### TASK OBJECTIVE
Transcribe the stretch of the material below from the line containing "This screenshot has width=2576, height=1400. What" through the end of the material, reproducing every line precisely.
___ DATASET RECORDS
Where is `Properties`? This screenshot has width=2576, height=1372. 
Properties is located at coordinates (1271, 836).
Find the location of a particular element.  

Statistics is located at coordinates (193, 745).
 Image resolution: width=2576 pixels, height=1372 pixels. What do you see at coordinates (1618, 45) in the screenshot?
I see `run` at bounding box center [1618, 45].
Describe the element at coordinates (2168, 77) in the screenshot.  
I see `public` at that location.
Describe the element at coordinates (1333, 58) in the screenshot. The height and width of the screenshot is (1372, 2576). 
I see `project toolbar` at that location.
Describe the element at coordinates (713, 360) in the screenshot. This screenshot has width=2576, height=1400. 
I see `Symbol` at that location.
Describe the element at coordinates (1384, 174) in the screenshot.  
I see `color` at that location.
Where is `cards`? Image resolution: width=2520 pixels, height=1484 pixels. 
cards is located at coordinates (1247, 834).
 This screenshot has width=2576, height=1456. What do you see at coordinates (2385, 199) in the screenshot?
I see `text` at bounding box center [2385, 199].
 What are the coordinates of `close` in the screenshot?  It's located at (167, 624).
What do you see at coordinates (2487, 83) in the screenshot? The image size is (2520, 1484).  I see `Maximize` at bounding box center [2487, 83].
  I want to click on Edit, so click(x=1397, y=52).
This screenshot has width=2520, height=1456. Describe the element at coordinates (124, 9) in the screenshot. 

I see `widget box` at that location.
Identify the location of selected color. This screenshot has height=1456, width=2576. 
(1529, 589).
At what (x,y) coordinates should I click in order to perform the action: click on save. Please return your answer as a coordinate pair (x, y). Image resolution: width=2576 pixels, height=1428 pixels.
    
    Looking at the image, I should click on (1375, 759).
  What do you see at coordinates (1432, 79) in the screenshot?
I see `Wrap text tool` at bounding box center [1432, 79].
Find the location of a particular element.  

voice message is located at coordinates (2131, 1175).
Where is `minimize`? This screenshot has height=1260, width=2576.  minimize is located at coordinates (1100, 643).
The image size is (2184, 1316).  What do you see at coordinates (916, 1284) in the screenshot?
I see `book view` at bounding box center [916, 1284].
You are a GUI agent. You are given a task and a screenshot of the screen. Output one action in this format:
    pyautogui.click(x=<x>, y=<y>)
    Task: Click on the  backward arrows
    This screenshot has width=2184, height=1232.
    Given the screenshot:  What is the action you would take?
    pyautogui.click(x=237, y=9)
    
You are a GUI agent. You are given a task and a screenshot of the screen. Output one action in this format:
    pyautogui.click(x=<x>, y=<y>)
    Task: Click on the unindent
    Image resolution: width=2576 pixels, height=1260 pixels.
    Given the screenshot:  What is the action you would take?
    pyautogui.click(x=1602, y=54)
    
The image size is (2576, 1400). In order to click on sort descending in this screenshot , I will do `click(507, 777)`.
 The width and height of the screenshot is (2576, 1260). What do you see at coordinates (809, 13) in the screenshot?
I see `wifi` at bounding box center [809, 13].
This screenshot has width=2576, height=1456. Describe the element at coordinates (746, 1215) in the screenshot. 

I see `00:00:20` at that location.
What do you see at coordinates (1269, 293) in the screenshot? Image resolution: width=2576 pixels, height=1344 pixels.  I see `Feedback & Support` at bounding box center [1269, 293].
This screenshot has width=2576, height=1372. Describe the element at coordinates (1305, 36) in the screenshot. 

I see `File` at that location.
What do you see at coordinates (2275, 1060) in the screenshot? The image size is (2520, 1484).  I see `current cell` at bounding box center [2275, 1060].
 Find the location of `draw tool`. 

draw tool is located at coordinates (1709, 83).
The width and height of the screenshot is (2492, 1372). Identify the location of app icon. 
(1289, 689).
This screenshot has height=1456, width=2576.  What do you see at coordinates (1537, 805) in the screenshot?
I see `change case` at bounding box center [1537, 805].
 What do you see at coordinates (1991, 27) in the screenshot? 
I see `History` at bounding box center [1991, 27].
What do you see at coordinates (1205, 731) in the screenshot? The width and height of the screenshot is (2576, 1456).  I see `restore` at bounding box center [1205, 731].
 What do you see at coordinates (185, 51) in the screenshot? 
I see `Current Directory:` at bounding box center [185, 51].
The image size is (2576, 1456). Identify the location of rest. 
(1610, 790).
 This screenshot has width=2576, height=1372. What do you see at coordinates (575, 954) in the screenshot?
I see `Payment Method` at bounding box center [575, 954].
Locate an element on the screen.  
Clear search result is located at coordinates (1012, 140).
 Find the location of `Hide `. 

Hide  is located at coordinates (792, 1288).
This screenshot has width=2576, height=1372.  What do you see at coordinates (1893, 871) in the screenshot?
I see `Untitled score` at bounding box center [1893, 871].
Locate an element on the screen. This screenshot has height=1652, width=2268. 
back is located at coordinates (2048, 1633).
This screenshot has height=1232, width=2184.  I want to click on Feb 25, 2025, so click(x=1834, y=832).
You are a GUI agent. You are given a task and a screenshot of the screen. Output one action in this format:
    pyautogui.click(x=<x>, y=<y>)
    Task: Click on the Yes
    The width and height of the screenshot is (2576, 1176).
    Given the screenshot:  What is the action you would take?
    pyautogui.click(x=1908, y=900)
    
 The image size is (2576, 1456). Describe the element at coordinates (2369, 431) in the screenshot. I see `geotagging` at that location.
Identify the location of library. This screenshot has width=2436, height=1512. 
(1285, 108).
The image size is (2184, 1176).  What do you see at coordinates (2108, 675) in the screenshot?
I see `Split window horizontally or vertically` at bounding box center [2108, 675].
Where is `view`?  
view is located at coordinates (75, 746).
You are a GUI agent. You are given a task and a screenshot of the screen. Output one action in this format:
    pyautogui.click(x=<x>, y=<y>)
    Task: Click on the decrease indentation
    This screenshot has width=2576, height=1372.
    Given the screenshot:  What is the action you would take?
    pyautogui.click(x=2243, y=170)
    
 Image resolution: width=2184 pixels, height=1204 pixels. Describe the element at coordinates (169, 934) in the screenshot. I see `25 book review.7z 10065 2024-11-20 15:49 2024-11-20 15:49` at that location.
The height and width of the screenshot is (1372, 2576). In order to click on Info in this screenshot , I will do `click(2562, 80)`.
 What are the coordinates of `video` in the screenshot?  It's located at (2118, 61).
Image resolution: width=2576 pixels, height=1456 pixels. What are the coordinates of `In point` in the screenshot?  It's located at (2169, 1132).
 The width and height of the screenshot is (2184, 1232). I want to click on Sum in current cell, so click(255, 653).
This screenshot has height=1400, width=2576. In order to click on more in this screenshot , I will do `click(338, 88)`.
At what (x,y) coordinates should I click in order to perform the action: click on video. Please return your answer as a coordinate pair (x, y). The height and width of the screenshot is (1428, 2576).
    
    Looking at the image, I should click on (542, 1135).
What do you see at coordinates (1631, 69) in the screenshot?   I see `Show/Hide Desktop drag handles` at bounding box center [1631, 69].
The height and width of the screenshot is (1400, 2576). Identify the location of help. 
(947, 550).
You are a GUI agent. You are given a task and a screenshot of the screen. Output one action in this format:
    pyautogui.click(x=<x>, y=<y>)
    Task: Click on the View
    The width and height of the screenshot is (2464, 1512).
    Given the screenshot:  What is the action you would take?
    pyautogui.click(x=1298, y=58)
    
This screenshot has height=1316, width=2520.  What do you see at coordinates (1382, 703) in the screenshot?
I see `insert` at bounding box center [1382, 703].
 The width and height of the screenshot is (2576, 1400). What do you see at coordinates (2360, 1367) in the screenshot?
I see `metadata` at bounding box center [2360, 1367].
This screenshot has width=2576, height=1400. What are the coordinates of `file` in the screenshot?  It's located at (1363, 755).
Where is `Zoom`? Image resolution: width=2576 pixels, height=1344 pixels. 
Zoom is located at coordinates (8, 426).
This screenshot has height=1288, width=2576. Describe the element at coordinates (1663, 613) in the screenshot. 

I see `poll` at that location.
______
### RESULT OF THIS TASK
This screenshot has width=2576, height=1400. What are the coordinates of `file` in the screenshot?  It's located at (1363, 755).
Where is `Zoom`? Image resolution: width=2576 pixels, height=1344 pixels. 
Zoom is located at coordinates (8, 426).
This screenshot has height=1288, width=2576. Describe the element at coordinates (1663, 613) in the screenshot. 

I see `poll` at that location.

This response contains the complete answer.